Bagi kontraktor di Bekasi yang ingin terus mengikuti tender proyek industri maupun pemerintah, menyiapkan hubungan dengan penerbit surety bond yang terpercaya sejak dini — bukan menunggu sampai H-3 tenggat penawaran — adalah bagian dari strategi bisnis, bukan sekadar reaksi administratif.
Urutan Jaminan yang Perlu Dipahami Sejak Awal
| Fase Proyek | Jaminan yang Dibutuhkan | Nilai Umum |
|---|---|---|
| Mengikuti tender | Jaminan Penawaran (Bid Bond) | 1-3% nilai HPS |
| Terima uang muka | Jaminan Uang Muka | Sesuai % uang muka diterima |
| Tanda tangan kontrak | Jaminan Pelaksanaan | 5% nilai kontrak |
| Pasca serah terima | Jaminan Pemeliharaan | 5% nilai kontrak |
Pertanyaan yang Sering Ditanyakan
Apakah semua tender konstruksi wajib melampirkan Jaminan Penawaran?

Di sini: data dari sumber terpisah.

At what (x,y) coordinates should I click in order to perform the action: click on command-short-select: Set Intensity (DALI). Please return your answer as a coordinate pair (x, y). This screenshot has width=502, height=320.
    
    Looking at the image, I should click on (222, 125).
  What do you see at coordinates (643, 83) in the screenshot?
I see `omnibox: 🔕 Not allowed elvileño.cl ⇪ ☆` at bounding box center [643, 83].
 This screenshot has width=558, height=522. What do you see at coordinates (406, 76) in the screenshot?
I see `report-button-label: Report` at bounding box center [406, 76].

Jaminan Penawaran diwajibkan untuk pengadaan pekerjaan konstruksi dengan nilai total HPS di atas Rp10 miliar. Untuk nilai di bawah itu, kewajiban jaminan penawaran mengikuti ketentuan spesifik dalam dokumen pemilihan masing-masing instansi atau owner.
Apa yang terjadi jika penawaran tidak dilampiri Jaminan Penawaran yang dipersyaratkan?
Penawaran akan digugurkan pada tahap evaluasi administrasi, terlepas dari seberapa kompetitif harga atau seberapa baik proposal teknis yang diajukan. Seluruh biaya penyusunan dokumen tender menjadi sia-sia.
Berapa nilai Jaminan Penawaran yang harus disiapkan kontraktor?
Umumnya berkisar 1-3% dari nilai total HPS proyek, sesuai ketentuan dalam dokumen pemilihan/RKS. Untuk proyek terintegrasi, persentase yang sama dihitung dari nilai pagu anggaran.
Apakah surety bond bisa digunakan sebagai pengganti bank garansi untuk tender?
Bisa. Ketentuan pengadaan barang/jasa pemerintah memperbolehkan jaminan penawaran berupa bank garansi atau surety bond dari perusahaan asuransi/penjaminan yang sah, selama diterima oleh panitia pemilihan sesuai format yang disyaratkan.